The Minister’s reaffirmation came as he addressed the opening of the Fifteenth Meeting of the COHSOD on Thursday 19 October at the Le Meridien Pegasus Hotel in Georgetown, Guyana. The three-day meeting is being held under the theme: Investing in Human Resources with Equity, with Special Reference to Education and Labour.

Pointing to the theme of the Meeting, the COHSOD Chair underscored its importance in light of the Region’s thrust towards social and economic integration through the CARICOM Single Market and Economy (CSME). Given the anticipated flow of persons who will move freely across the Region under the CSME, Minister Wood said this “raised critical issues pertaining to labour and education.”

Deputy Director of the International Labour Organisation (ILO) Sub-regional Office for the Caribbean, Ms Mary Read, who delivered the feature address, gave an overview of the Region’s position on the global scale in relation to labour and education.

She pointed out that unemployment was of particular concern to the ILO, and noted that women are almost three times as affected as men in this area. Ms Read said though the Region had recorded modest growth since 2000, this had failed to change the unemployment scenario, which pointed to the need to achieve economic growth that also included employment growth.

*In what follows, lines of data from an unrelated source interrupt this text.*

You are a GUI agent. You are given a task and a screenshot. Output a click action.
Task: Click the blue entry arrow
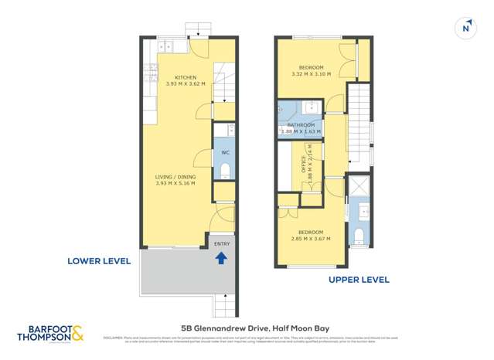click(221, 259)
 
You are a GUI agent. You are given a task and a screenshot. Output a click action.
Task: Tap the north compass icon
click(465, 29)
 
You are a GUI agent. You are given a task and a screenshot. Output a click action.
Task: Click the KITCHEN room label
click(186, 77)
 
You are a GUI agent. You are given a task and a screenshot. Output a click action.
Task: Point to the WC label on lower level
click(225, 152)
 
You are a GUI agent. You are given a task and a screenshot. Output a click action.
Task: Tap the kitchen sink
click(168, 47)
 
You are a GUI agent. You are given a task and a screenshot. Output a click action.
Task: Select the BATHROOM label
click(301, 125)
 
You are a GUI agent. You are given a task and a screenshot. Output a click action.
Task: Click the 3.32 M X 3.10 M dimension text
click(311, 74)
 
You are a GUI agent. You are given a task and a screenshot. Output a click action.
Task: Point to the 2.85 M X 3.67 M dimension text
click(311, 239)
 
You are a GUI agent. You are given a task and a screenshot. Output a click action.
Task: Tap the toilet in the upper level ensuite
click(359, 234)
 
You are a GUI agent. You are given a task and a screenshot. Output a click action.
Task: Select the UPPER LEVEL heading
click(359, 280)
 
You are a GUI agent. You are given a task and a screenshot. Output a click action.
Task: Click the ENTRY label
click(222, 244)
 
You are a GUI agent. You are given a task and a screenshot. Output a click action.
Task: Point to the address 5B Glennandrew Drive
click(247, 327)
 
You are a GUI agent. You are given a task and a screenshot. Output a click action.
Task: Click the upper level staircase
click(359, 127)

On the issue of education, the ILO official said, “There is wide spread agreement that the populations of the countries of the Caribbean are much more highly educated than in the past. This has not however translated itself into a better, more productive and competitive workforce.”

She referred to a number of areas in education and labour which have been modelled by countries outside of the Region from which the Caribbean can take pattern. These included the education sector taking into account “the types of skills and the diversity of skills required so that the population can find and keep productive and competitive work.”